Give a faithful, exact copy of all entries, minus the images.

★ ★ ★ ★

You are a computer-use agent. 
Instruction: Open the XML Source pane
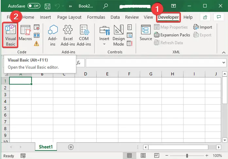[x=146, y=33]
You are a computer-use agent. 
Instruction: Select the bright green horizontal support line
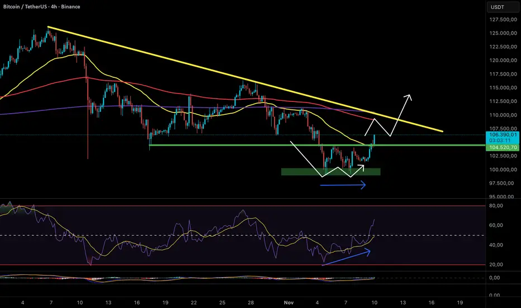318,145
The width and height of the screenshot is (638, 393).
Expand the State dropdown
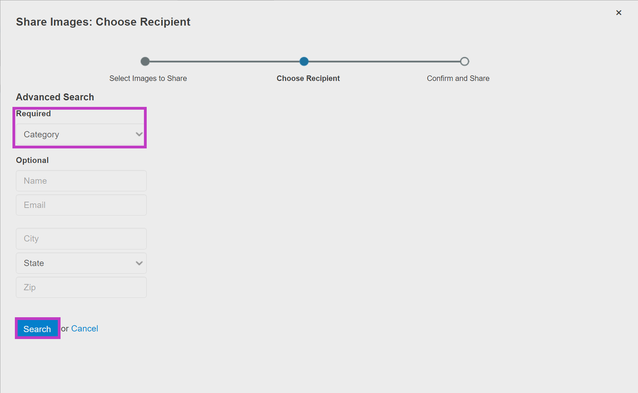(x=81, y=263)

★ ★ ★ ★

• The completed task:
You are a computer-use agent. 
Instruction: Open the XML Source pane
[x=146, y=33]
You are a computer-use agent. 
Instruction: Select the bright green horizontal support line
318,145
The width and height of the screenshot is (638, 393).
Expand the State dropdown
(x=81, y=263)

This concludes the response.